[Start of section]
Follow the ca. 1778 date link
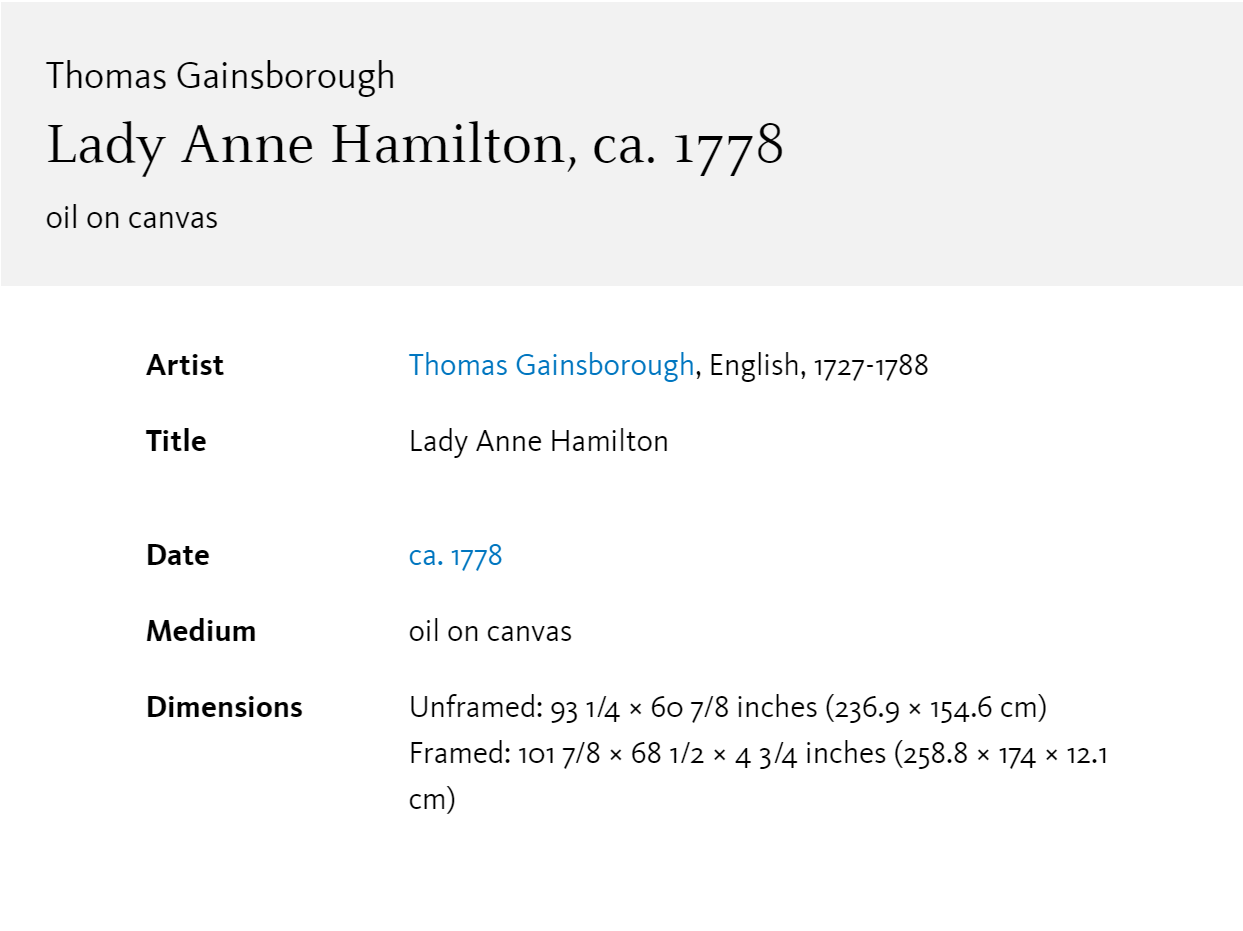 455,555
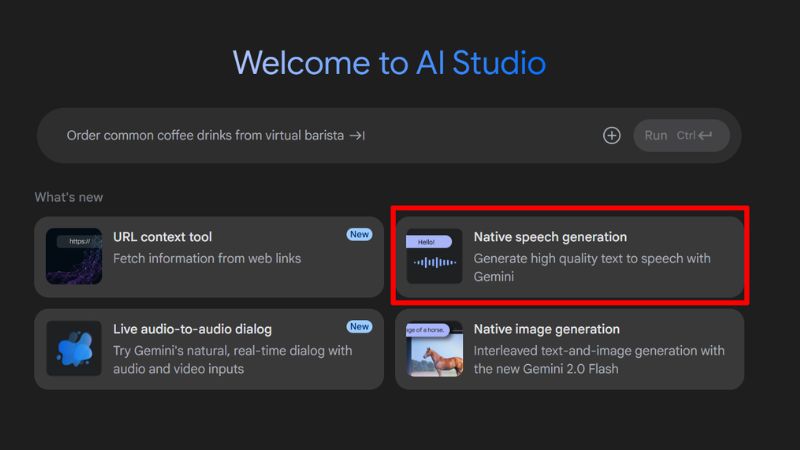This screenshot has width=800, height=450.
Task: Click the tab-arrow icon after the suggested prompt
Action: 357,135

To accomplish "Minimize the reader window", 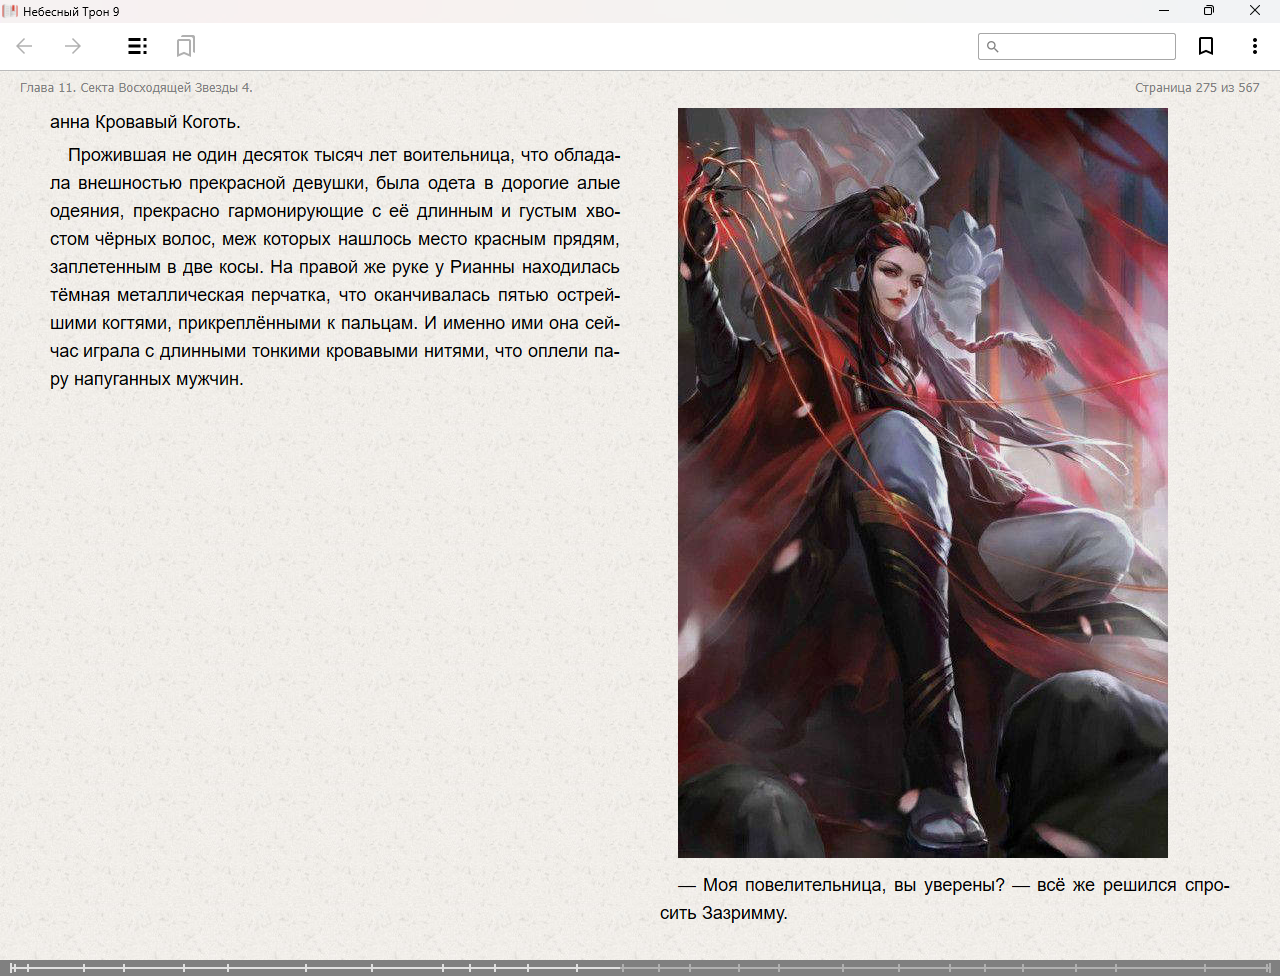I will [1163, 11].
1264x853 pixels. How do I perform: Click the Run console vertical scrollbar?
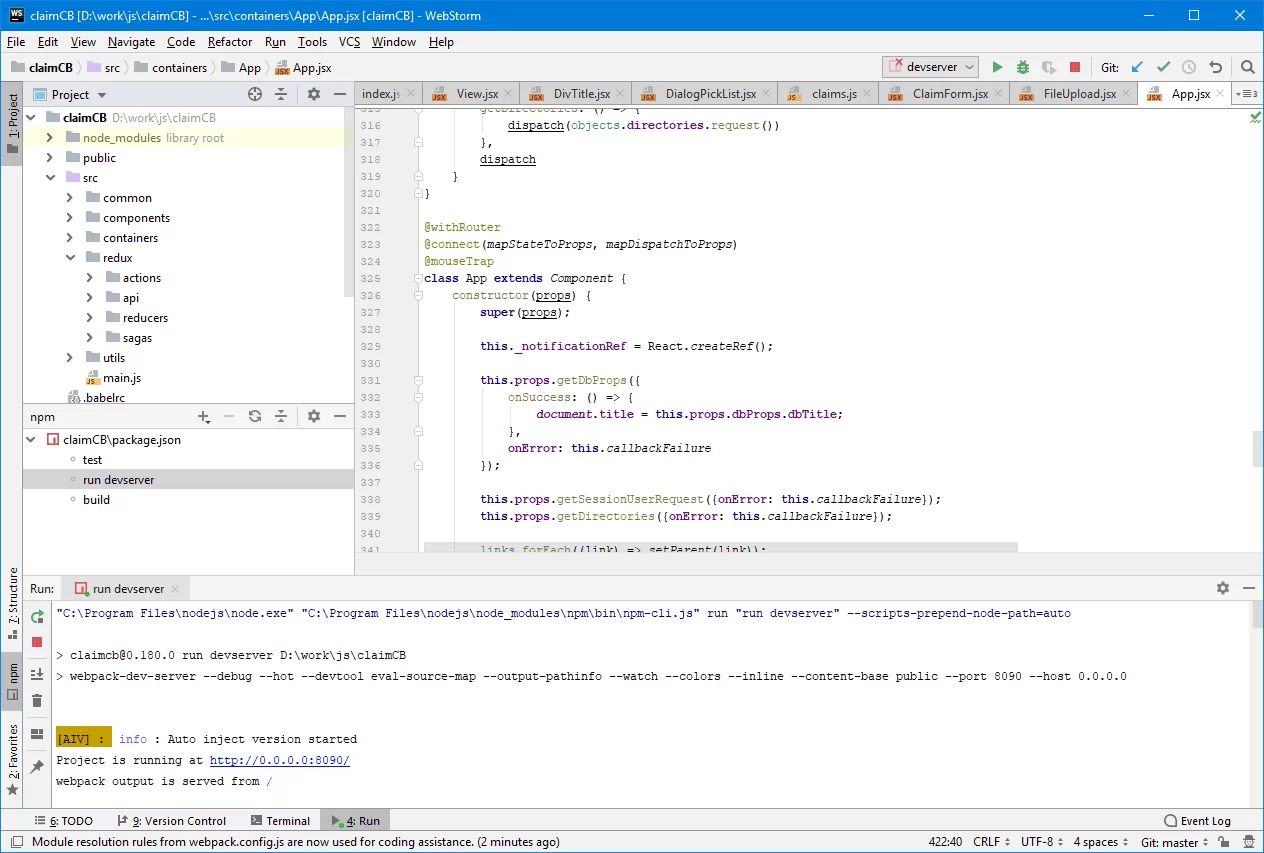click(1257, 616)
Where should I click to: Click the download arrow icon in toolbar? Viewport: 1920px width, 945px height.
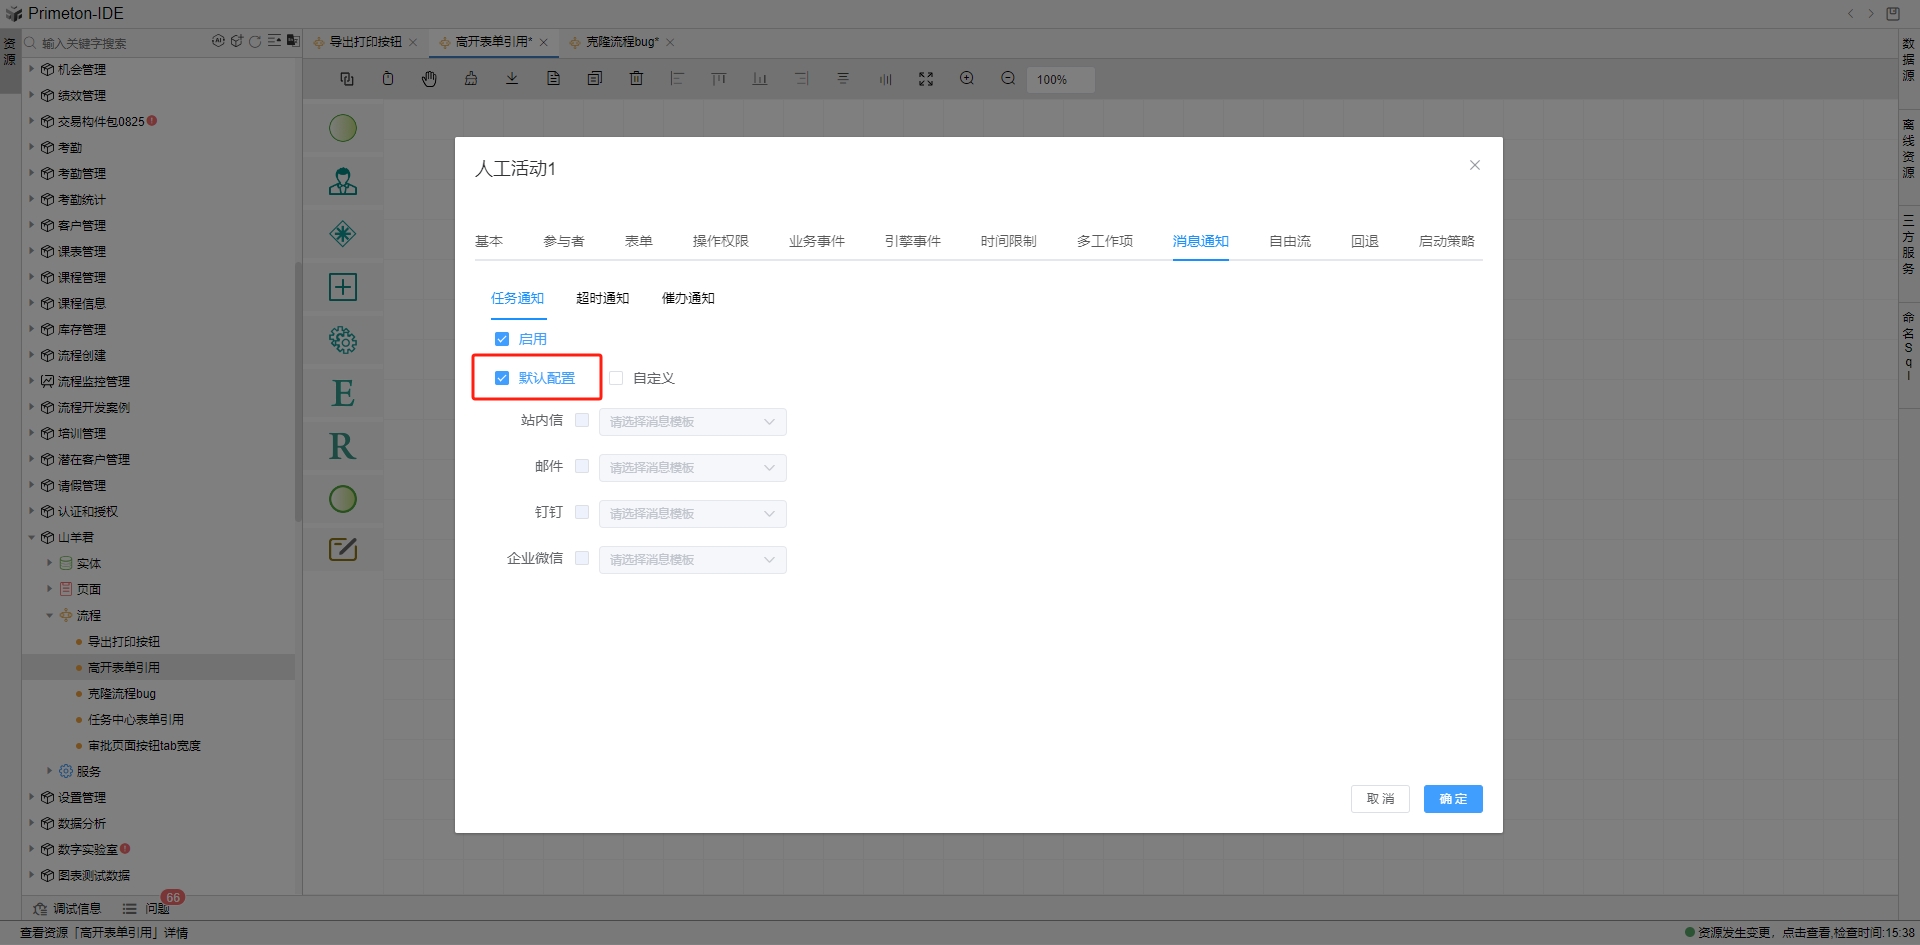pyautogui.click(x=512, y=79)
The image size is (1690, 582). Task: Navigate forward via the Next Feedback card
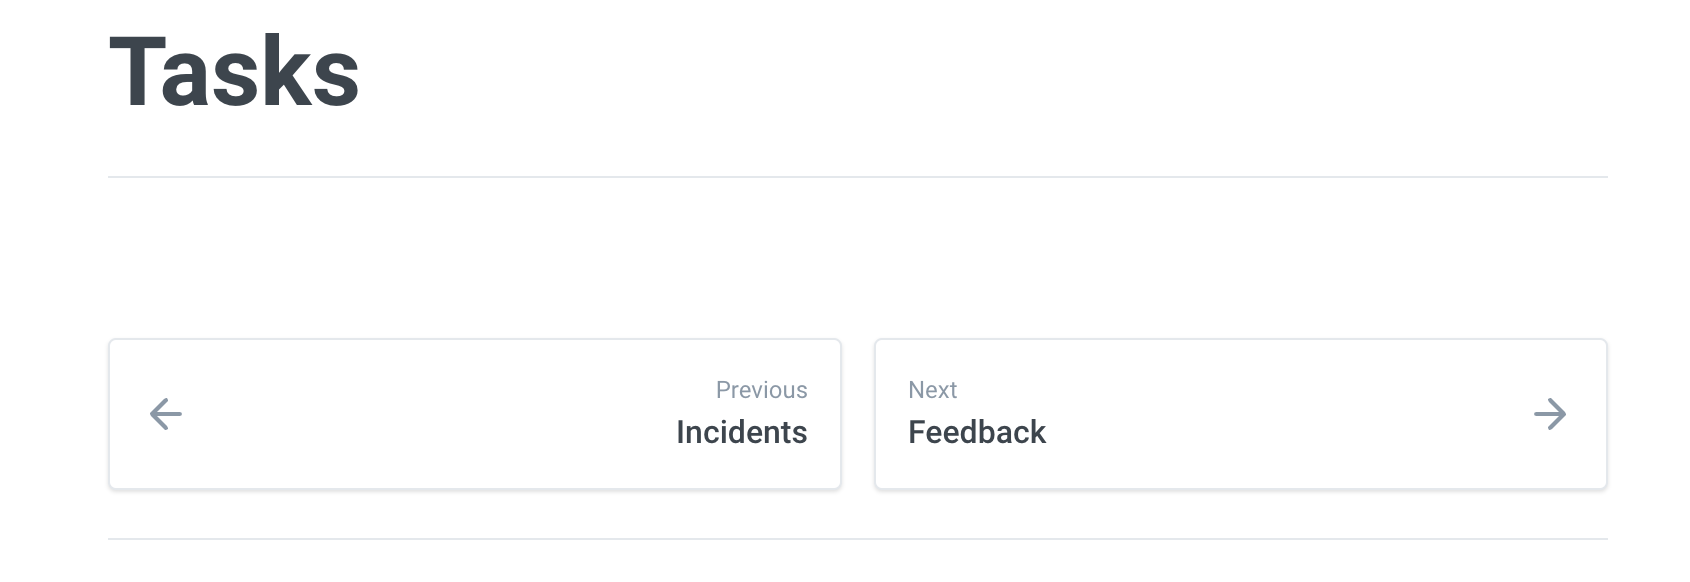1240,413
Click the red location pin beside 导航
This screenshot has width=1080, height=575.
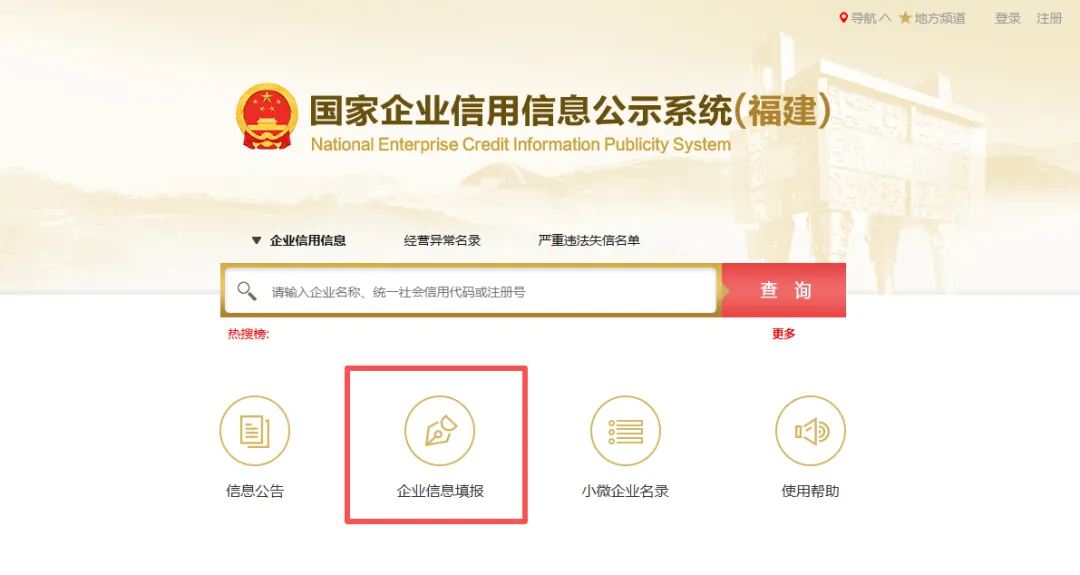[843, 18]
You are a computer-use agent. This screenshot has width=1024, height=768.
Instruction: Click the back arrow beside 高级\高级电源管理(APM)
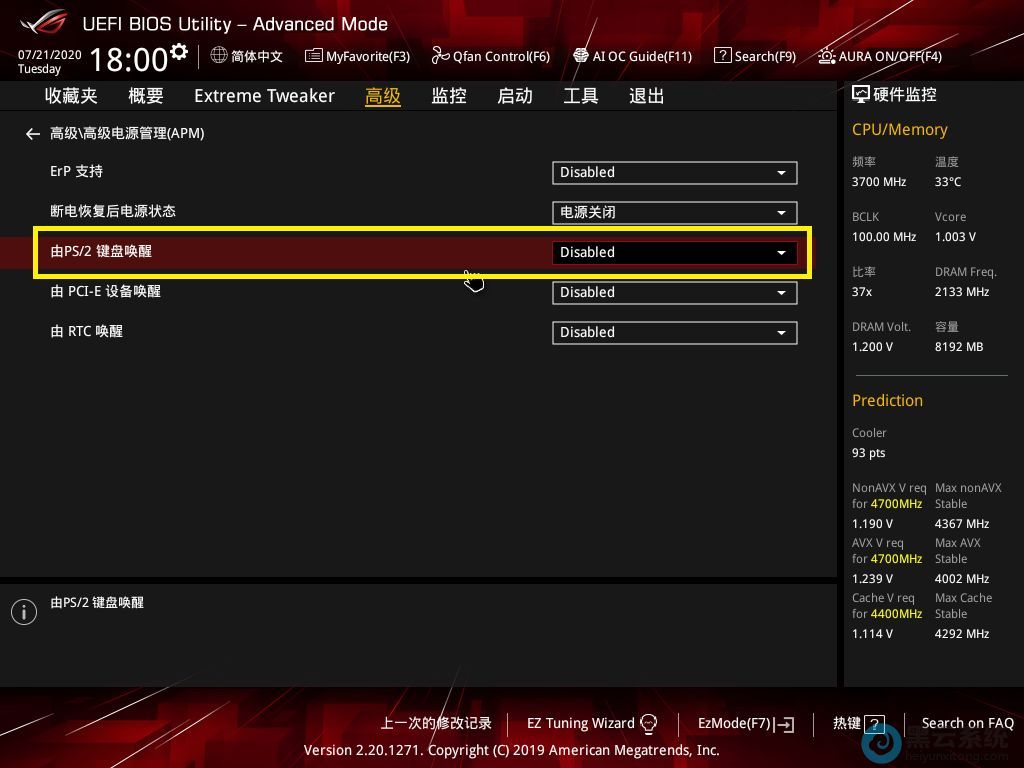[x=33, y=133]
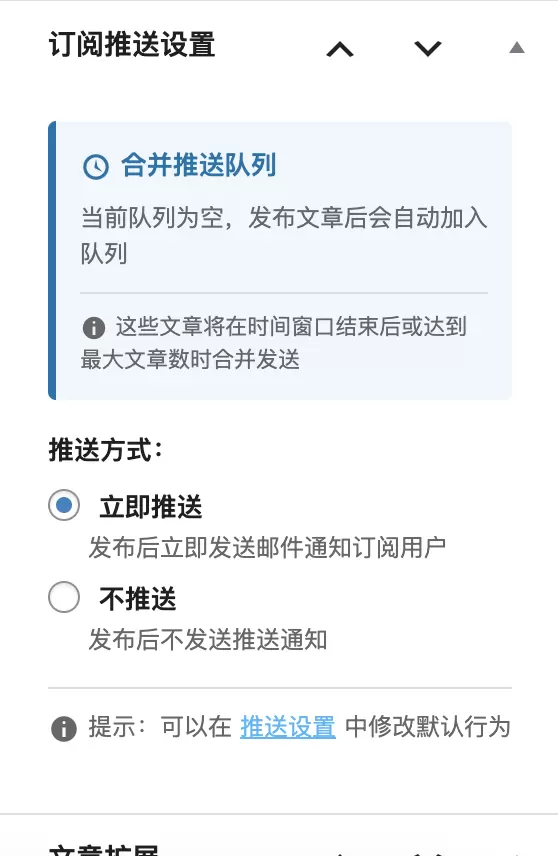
[End of section]
▸ YOUR TASK
From the line containing "This screenshot has width=1080, height=575." down to the last line of the entries above, set down every line exactly. Omit all pictures.

▸ EXERCISE OUTPUT
This screenshot has width=1080, height=575.
[843, 18]
You are a computer-use agent. This screenshot has width=1024, height=768.
Instruction: Click the back arrow beside 高级\高级电源管理(APM)
[x=33, y=133]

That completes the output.